Ces derniers ont ainsi appelé les sénateurs à se montrer « constructifs » vis-à-vis de l'Assemblée nationale (qui a déjà rejeté le texte en première lecture), malgré leurs importantes divergences. Alors que le Sénat débattra du texte jusqu'au 15 décembre, les deux chambres du Parlement n’ont plus guère de temps puisqu’elles devront avoir finalisé son examen d’ici le 23 décembre, pour respecter les délais constitutionnels.

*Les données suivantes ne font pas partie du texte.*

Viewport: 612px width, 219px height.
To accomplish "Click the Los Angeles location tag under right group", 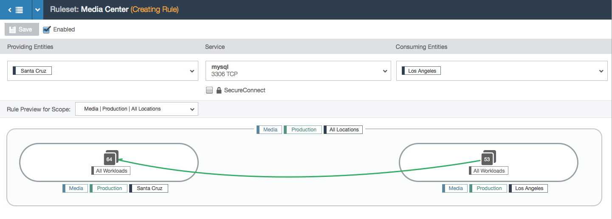I will (528, 188).
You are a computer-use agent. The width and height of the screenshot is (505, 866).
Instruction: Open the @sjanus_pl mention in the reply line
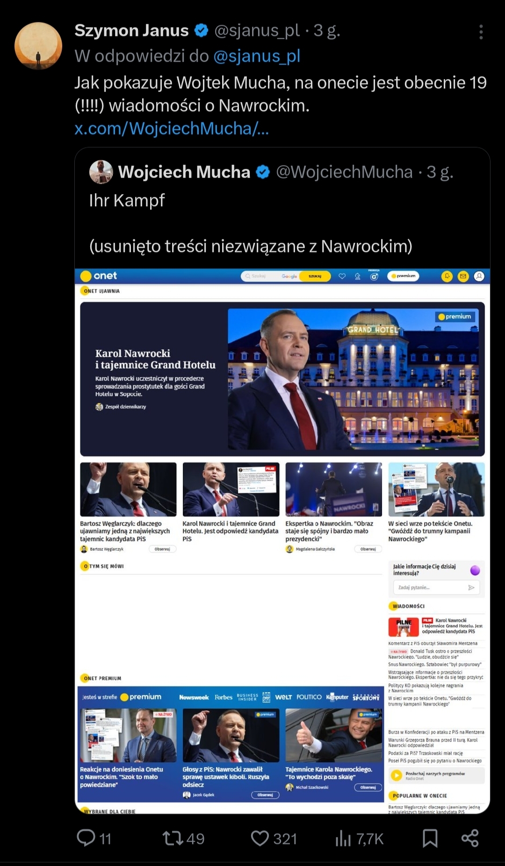(x=257, y=56)
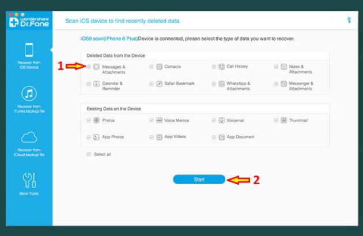Click the Call History phone icon
This screenshot has width=363, height=236.
[x=222, y=67]
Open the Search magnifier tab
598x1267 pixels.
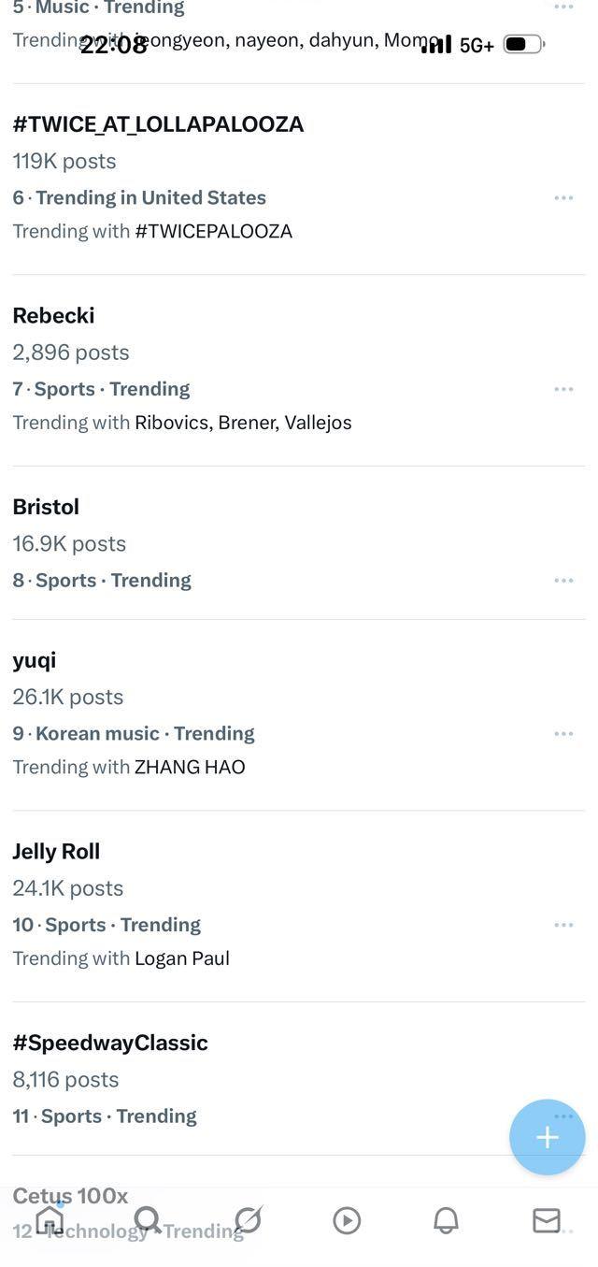[x=149, y=1219]
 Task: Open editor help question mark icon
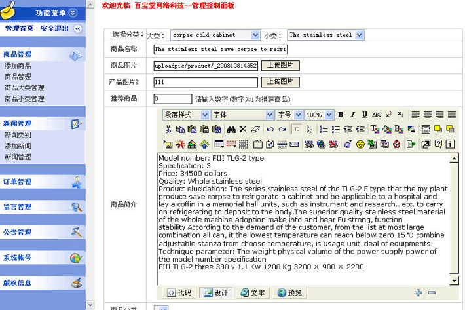(438, 144)
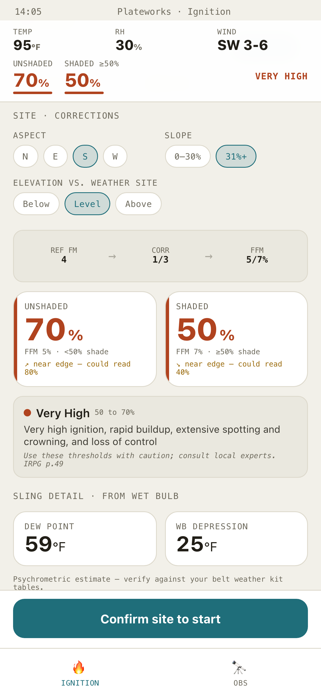Image resolution: width=321 pixels, height=697 pixels.
Task: Click Confirm site to start button
Action: point(160,618)
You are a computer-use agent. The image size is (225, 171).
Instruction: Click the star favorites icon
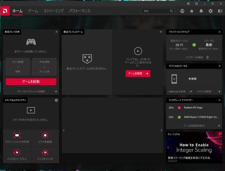pyautogui.click(x=192, y=11)
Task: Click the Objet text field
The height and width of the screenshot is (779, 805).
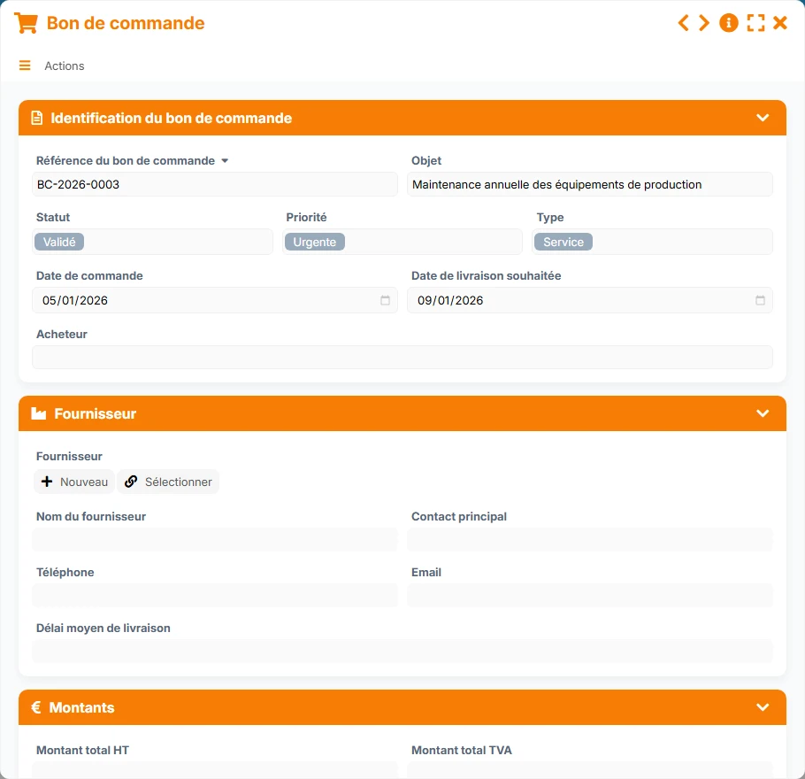Action: pos(589,184)

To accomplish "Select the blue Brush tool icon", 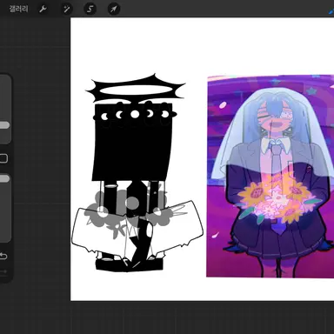I will click(331, 11).
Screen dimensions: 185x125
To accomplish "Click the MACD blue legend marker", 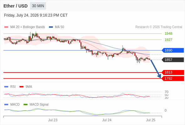I will click(6, 105).
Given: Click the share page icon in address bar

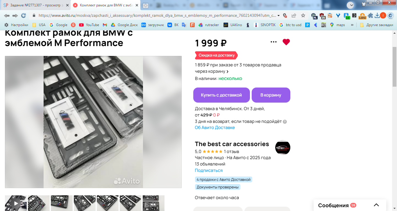Looking at the screenshot, I should click(294, 16).
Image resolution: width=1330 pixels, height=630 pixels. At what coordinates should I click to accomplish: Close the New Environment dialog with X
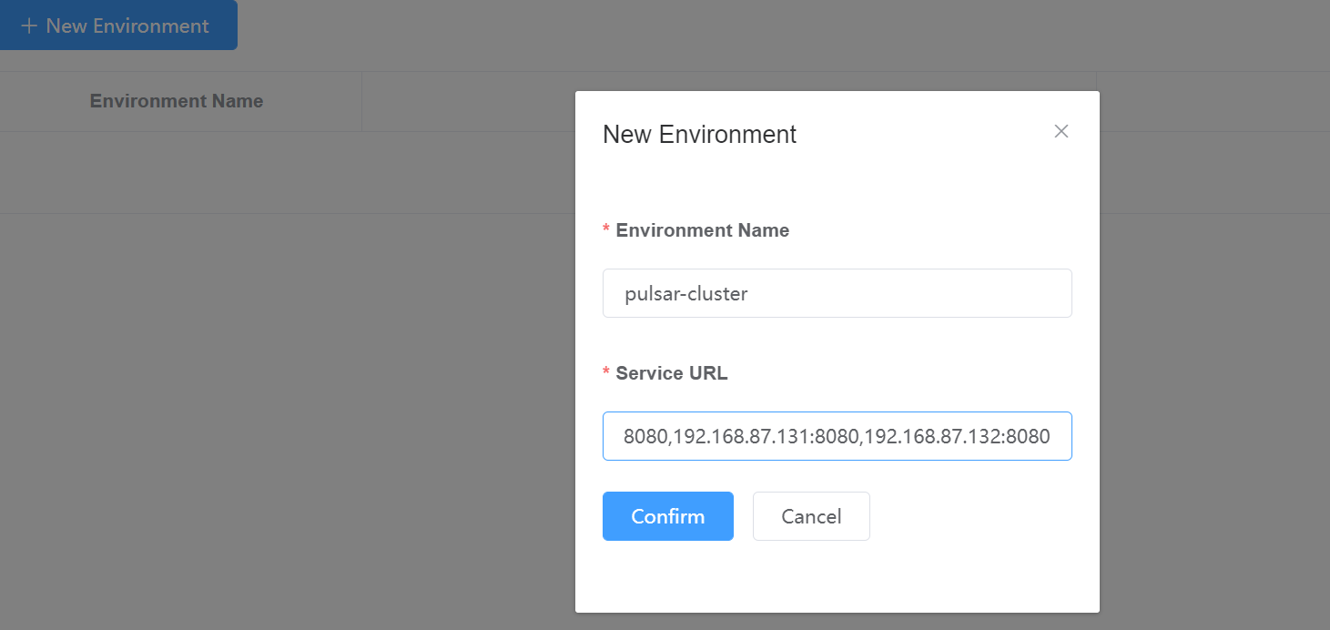point(1061,131)
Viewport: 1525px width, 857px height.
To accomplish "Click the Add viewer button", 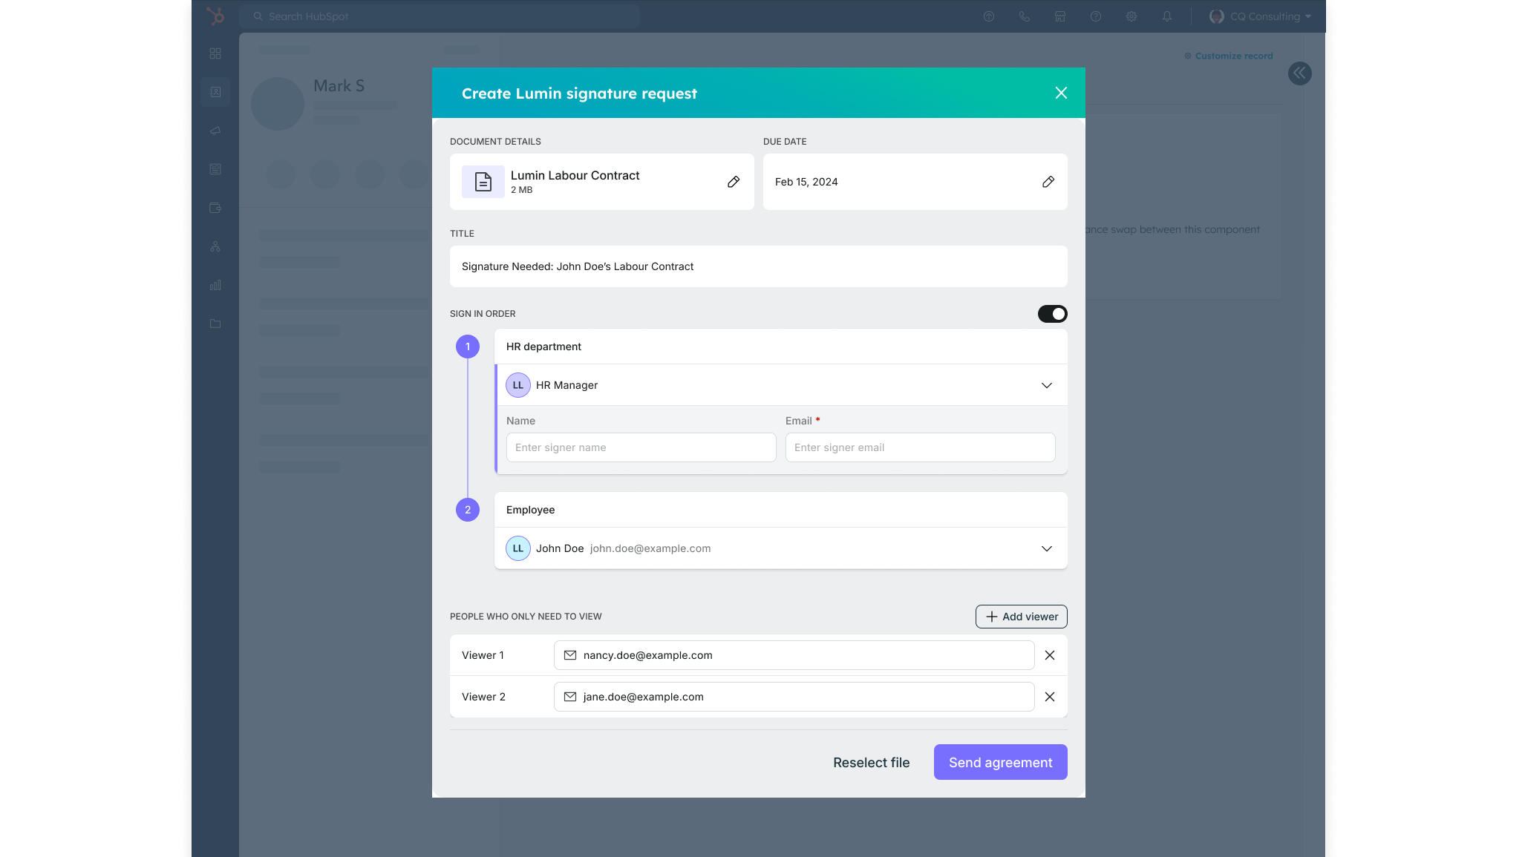I will click(1021, 617).
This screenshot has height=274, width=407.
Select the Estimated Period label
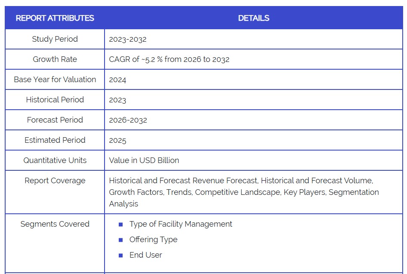coord(55,140)
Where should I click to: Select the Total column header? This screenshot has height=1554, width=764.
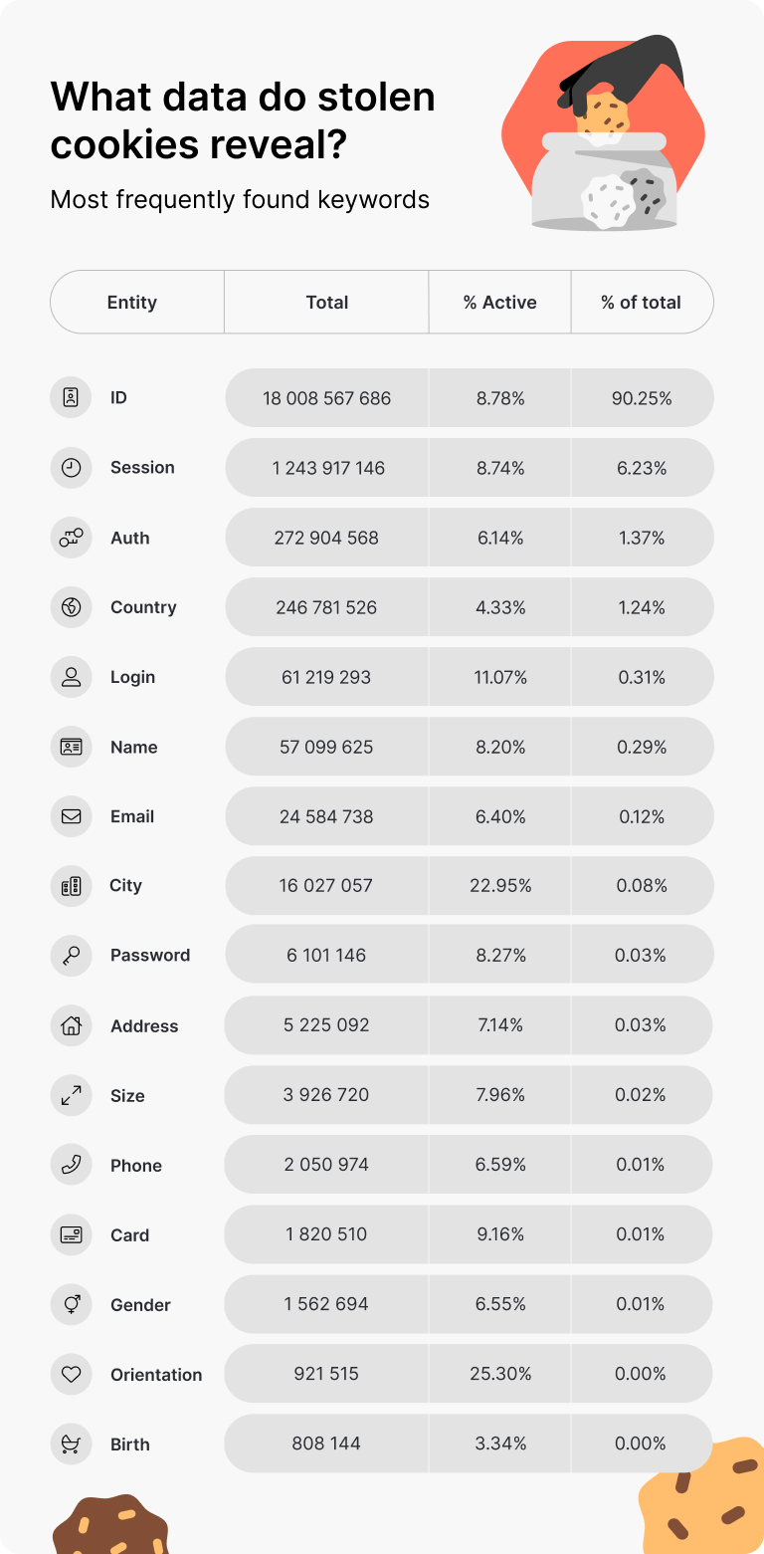326,302
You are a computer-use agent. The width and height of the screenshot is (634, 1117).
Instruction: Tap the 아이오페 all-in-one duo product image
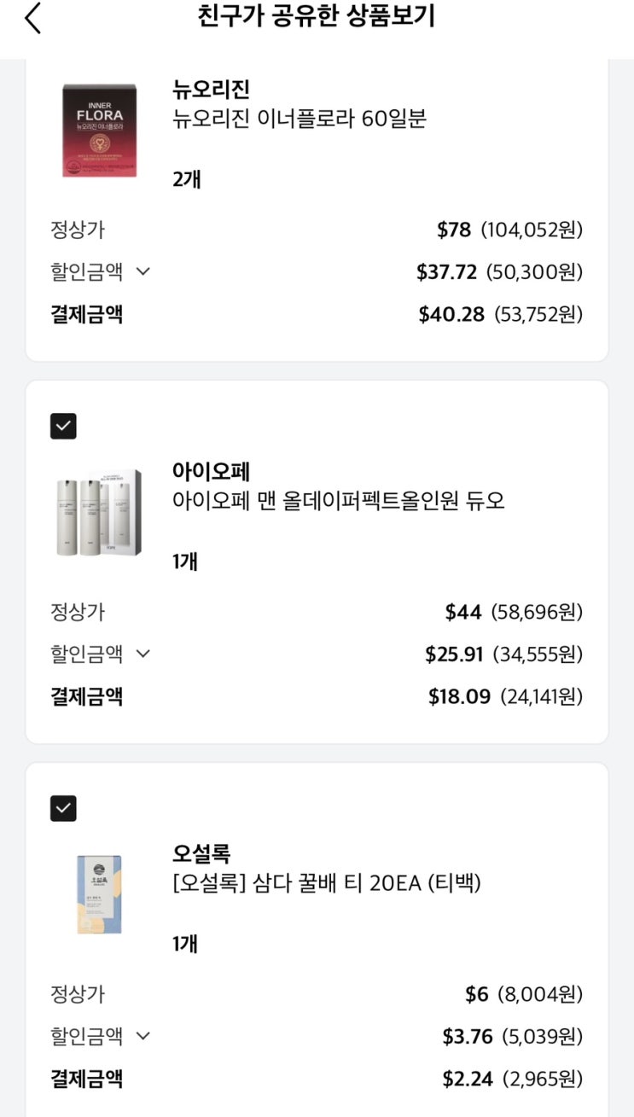99,513
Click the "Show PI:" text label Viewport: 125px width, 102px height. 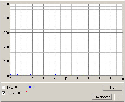[x=13, y=88]
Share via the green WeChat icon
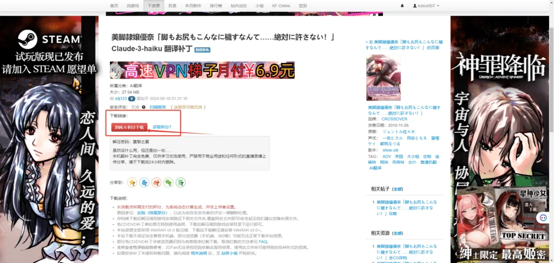Screen dimensions: 554x263 point(169,182)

Appelant les parlementaires et l’exécutif à se « mettre d’accord sur l’essentiel », Amélie de Montchalin a dit voir « une majorité […] pour donner une base de stabilité pour le pays et lui redonner un cap prévisible ». « Les dernières semaines ont montré qu’un chemin était possible », a-t-elle estimé, en souhaitant « aboutir à un texte équilibré qui pourra ensuite être adopté ».
Car « ne pas adopter de budget avant la fin de l’année serait faire prendre un grand risque au pays tout entier », a-t-elle prévenu, ajoutant qu’« échouer, ce serait acter l'affaiblissement durable de notre pays plutôt que son sursaut ». À ce stade, le compromis apparaît toutefois bien éloigné alors que les députés viennent de rejeter à la quasi-unanimité ce projet de budget et que le Sénat, dominé par la droite, reste intransigeant en refusant la plupart des accords votés à l'Assemblée nationale et en critiquant les concessions faites aux socialistes.
Les « répercussions » d’une loi spéciale
Réfutant l’idée que la situation ne serait « pas si grave » et que le pays pourrait se « contenter d’une loi spéciale à compter du 1er janvier », Amélie de Montchalin a énuméré une liste des « répercussions » d’une telle décision.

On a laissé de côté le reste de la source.